____ Фрагмент страницы
Ему хотелось быстрее прорваться к сердцу и сознанию читателя, он писал притчи и аллегории. В его рассказах, особенно дореволюционного периода, часто нет вещного, пластического наполнения, нет звуков, красок и запахов живой жизни. Он сводит образ к формуле. Он хватает первые подвернувшиеся слова, бросает их как попало, не заботясь об их точности, ломая живую интонацию речи.
Ему было очень важно
Несомненно, у Сорокина было большое дарование, если он даже несмотря на эту схему создавал порой вещи яркие и выразительные.
Еф. Беленький справедливо считает литературными учителями Антона Сорокина двоих столь разных художников, как Леонид Андреев и Максим Горький (это, между прочим, отразилось в названии крупнейшего произведения Сорокина — антивоенного романа «Хохот желтого дьявола» — название восходит не только к «Городу желтого дьявола» М. Горького, но и к «Красному смеху» Л. Андреева). От Андреева у омского писателя любовь к предельно обобщенным, «сформулированным» образам — символам, своеобразный «антибытовизм», стремление к «библейскому», проповедническому ритму прозы (им Сорокин владеет, впрочем, неизмеримо хуже своего учителя, умевшего временами достигать здесь почти гипнотического эффекта). Но в отличии от агностика и пессимиста Андреева Сорокин твердо верит во все могущество человеческой мысли, считает ее величайшей ценностью в мире, и тут он верный последователь Горького. Иногда в своих рассказах Сорокин Горького почти цитирует. Так, «Песни Джеменея» кончаются словами: «А о смерти Джеменея сказки расскажут и песни споют».
Наиболее живые его рассказы— о казахах.
Конечно, павлодарец Сорокин с детства знал казахский быт, но знание его было совсем не таким безукоризненным, как это иногда считают. Ошибки в его первых «казахских» рассказах нередки. Так, в «Печальных песнях Ачара» он пишет о некоем Туянбае: «Шесть было жен у него молодых», не зная, что как правоверный Туянбай не мог иметь больше четырех жен.
________
____ Исходные данные
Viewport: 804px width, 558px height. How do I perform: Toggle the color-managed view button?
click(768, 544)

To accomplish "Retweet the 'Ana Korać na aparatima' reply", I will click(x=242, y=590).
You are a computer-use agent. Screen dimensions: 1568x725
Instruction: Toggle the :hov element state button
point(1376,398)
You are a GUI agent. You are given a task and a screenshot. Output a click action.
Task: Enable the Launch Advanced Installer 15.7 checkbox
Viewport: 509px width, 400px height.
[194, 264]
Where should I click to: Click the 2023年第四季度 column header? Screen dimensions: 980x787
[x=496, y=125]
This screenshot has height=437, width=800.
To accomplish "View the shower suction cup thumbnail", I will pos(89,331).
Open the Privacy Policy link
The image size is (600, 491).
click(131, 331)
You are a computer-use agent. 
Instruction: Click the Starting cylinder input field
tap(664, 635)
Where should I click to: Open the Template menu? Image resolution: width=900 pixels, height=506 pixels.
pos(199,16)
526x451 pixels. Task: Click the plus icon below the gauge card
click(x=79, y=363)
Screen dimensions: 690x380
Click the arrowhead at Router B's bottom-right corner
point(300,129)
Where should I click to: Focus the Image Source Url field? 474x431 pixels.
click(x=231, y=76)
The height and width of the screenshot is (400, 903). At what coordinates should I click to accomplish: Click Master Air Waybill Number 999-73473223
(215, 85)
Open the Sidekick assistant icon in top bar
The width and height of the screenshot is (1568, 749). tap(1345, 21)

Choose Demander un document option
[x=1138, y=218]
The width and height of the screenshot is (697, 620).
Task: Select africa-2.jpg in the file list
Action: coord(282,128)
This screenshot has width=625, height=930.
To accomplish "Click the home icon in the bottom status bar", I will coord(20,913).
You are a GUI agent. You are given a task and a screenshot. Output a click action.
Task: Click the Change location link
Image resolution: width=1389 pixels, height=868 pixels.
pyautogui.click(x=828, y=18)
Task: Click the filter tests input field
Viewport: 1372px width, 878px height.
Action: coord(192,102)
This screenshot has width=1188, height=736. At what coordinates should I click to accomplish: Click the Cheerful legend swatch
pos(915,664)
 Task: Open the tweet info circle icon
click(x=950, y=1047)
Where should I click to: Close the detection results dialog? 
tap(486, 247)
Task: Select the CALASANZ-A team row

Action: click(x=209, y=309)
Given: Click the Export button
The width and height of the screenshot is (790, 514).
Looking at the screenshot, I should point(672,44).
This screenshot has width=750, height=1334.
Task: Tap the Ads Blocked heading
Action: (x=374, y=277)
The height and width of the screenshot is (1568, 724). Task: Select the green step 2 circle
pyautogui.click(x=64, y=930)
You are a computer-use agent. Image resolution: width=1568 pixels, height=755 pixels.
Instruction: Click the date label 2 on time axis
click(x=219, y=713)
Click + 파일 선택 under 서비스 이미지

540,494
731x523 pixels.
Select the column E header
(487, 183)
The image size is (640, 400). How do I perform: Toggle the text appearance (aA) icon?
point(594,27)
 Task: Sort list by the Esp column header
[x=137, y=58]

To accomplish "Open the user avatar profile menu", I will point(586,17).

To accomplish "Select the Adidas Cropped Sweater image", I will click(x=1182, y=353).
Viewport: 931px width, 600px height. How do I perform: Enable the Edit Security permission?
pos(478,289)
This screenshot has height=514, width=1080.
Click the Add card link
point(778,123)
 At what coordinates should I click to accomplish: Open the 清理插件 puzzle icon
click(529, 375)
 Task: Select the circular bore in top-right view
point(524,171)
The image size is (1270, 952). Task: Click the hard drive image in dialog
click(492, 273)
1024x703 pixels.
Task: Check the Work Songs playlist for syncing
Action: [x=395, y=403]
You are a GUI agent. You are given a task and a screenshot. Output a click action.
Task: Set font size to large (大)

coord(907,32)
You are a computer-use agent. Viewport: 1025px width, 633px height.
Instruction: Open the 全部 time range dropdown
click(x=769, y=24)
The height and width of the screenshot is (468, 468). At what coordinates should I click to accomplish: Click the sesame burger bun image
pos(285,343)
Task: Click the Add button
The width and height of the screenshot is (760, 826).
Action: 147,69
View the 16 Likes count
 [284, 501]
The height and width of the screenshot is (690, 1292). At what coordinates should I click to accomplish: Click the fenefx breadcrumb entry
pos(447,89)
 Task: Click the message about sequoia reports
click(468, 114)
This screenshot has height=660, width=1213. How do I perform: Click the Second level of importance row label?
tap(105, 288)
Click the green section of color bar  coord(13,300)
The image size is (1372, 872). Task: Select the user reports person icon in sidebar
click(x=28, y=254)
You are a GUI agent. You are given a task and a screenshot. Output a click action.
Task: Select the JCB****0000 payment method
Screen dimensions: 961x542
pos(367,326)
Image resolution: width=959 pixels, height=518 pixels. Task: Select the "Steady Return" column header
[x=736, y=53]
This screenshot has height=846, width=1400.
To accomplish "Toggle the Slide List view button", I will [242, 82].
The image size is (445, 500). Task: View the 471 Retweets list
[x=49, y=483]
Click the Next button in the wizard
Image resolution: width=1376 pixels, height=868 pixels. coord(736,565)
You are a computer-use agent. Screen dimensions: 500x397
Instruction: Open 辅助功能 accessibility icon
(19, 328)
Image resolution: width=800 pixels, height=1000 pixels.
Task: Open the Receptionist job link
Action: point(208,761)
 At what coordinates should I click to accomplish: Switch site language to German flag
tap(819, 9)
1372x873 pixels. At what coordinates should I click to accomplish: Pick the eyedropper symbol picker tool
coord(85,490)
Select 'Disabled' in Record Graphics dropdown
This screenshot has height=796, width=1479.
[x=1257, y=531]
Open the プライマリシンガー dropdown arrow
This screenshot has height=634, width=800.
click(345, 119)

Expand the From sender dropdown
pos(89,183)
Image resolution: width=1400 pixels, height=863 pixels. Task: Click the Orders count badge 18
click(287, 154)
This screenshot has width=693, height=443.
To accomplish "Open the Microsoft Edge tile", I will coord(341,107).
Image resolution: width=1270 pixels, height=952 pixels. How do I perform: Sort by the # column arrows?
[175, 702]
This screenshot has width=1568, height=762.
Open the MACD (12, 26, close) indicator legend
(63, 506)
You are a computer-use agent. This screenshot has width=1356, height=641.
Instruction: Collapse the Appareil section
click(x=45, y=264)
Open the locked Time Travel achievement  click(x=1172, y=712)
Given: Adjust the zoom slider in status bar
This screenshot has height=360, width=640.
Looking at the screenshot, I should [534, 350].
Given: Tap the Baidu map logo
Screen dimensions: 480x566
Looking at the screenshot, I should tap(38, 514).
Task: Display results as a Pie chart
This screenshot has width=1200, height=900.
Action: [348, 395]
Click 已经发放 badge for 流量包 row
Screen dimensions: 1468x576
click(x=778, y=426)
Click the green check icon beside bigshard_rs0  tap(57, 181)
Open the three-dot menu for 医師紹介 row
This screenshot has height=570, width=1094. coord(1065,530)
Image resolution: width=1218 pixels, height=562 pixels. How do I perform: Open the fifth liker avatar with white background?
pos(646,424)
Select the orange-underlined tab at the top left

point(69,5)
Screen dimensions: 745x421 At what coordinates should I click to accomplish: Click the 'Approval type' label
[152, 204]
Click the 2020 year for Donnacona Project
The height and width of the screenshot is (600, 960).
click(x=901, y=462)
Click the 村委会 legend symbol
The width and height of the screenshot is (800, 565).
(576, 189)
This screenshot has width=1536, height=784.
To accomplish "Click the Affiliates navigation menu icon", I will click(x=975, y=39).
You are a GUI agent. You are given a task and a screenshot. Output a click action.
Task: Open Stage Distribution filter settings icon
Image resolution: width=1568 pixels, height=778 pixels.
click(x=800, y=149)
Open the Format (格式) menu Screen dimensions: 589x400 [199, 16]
________
- **Поставленные задачи**:
1. Выпишите без изменений часть отрывка о Сорокине, которая начинается со слов «Конечно, павлодарец Сорокин» и заканчивается словами «больше четырех жен.».
2. Повторите дословно строки записей, начиная со строки, где есть «Choose Demander un document option», и заканчивая строкой, где есть «I will point(586,17).».

- **Ответы по заданиям**:
1.
Конечно, павлодарец Сорокин с детства знал казахский быт, но знание его было совсем не таким безукоризненным, как это иногда считают. Ошибки в его первых «казахских» рассказах нередки. Так, в «Печальных песнях Ачара» он пишет о некоем Туянбае: «Шесть было жен у него молодых», не зная, что как правоверный Туянбай не мог иметь больше четырех жен.

2.
Choose Demander un document option
[x=1138, y=218]
The width and height of the screenshot is (697, 620).
Task: Select africa-2.jpg in the file list
Action: coord(282,128)
This screenshot has width=625, height=930.
To accomplish "Click the home icon in the bottom status bar", I will coord(20,913).
You are a GUI agent. You are given a task and a screenshot. Output a click action.
Task: Click the Change location link
Image resolution: width=1389 pixels, height=868 pixels.
pyautogui.click(x=828, y=18)
Task: Click the filter tests input field
Viewport: 1372px width, 878px height.
Action: coord(192,102)
This screenshot has width=1188, height=736. At what coordinates should I click to accomplish: Click the Cheerful legend swatch
pos(915,664)
 Task: Open the tweet info circle icon
click(x=950, y=1047)
Where should I click to: Close the detection results dialog? 
tap(486, 247)
Task: Select the CALASANZ-A team row

Action: click(x=209, y=309)
Given: Click the Export button
The width and height of the screenshot is (790, 514).
Looking at the screenshot, I should point(672,44).
This screenshot has width=750, height=1334.
Task: Tap the Ads Blocked heading
Action: (x=374, y=277)
The height and width of the screenshot is (1568, 724). Task: Select the green step 2 circle
pyautogui.click(x=64, y=930)
You are a computer-use agent. Image resolution: width=1568 pixels, height=755 pixels.
Instruction: Click the date label 2 on time axis
click(x=219, y=713)
Click + 파일 선택 under 서비스 이미지

540,494
731x523 pixels.
Select the column E header
(487, 183)
The image size is (640, 400). How do I perform: Toggle the text appearance (aA) icon?
point(594,27)
 Task: Sort list by the Esp column header
[x=137, y=58]

To accomplish "Open the user avatar profile menu", I will point(586,17).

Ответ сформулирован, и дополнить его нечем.